Promoting Corporate Social Responsibility to businesses across Northern Ireland

BITCWho are they?

Where are they?
Across Northern Ireland with main bases in Belfast and Derry.

What do they do?
Encourage businesses and organisations to ‘improve their positive impact on society’.

How big are they?
Serving 250 businesses with a staff of around forty

What did they receive?
SharePoint Server 2007 SE;
SQL Server 2005 SE; Forms Server 2007;
50 x Forms Server User CAL, Office Professional Plus 2007
and Windows Vista Business 32-Bit Upgrade.

The outcome?
Numerous quality improvements and new innovative ways of working with businesses and charity partners.

‘Business in the Community’ (BITC) is a national charity that seeks to help and encourage companies to improve their positive impact on society. “Essentially, we promote the business case for Corporate Social Responsibility,” explains John Heaslip, Chief Executive of BITC Northern Ireland. “That it’s something serious for a company, and not just a ‘nice thing.’”

The Northern Ireland ‘branch’ is, in fact, an independent entity, offering unique programmes to fit in with the province’s particular circumstances. “We’re a small-company economy,” explains John. “We don’t generally have huge blue-chip organisations here, so we’re dealing with many smaller organisations rather than a few large ones.” This brings its own challenges, with tightly-staffed SME’s needing ongoing input from the BITC’s team of experts and consultants. “We can’t just write them a policy,” John says. “We have to go in and help implement it.”

A ‘policy’ might be anything from an environmental audit with recommendations, to helping a company set up a reading scheme in the community. “They might send employees to spend an hour a week reading one-on-one with disadvantaged kids,” John enthuses. “And that might be the only time that that particular kid gets read to, and make a real difference to the child’s life. But it can be immensely rewarding for the employee, too.”

John doesn’t mince his words when it comes to the BITC’s own IT and systems. “Quality. We have to be a high-quality organisation,” he insists. “We are dealing with senior businesspeople. We seek to provide them with recommendations and professional services. To be taken seriously we have to invest in quality and be innovative, and we have always made that a priority.”

The Microsoft/CTX programme has recently given a boost to the charity with a large donation of software that the BITC had identified as being desirable to obtain. Take MS Forms Server, for instance. “We can use that to get feedback following events, etc., and to conduct customer satisfaction surveys. That will help us improve. But it’s expensive software – we’ve wanted it before, but couldn’t justify the cost.” Likewise SQL Server, which the charity will now use to make their extensive database of business intelligence available online to other collaborating charities, including the Prince’s Trust.

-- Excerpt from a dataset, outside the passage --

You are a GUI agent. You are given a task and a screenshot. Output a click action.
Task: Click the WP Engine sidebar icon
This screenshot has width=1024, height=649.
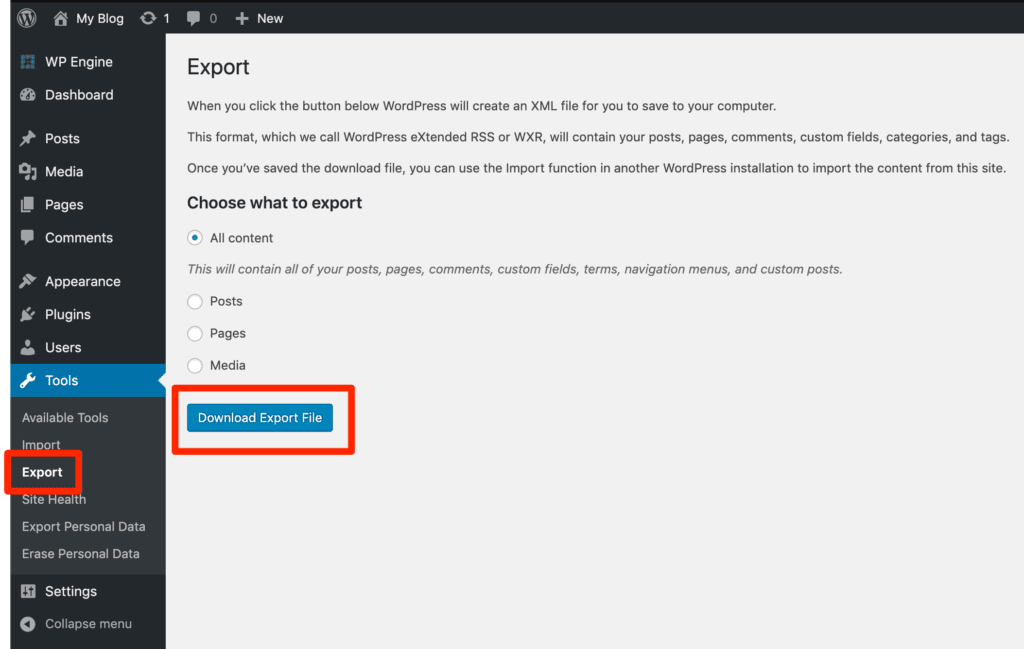point(28,62)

“But make no mistake,” emphasises John, “lots of this software we’d have had to purchase anyway, just to keep existing systems efficient. Microsoft is well aware of that. That’s what makes it such a genuinely generous donation – this would have been money that we’d have had to take out of the reading groups, for example. But Microsoft have always been great supporters of the community in Northern Ireland.”

“I think it’s incredibly innovative,” he concludes of the CTX programme itself. “What was great was that it was so easy. There was no bureaucracy and the process was incredibly efficient... the whole BITC NI team would like to say a huge ‘thank you’ to both Microsoft and CTX.”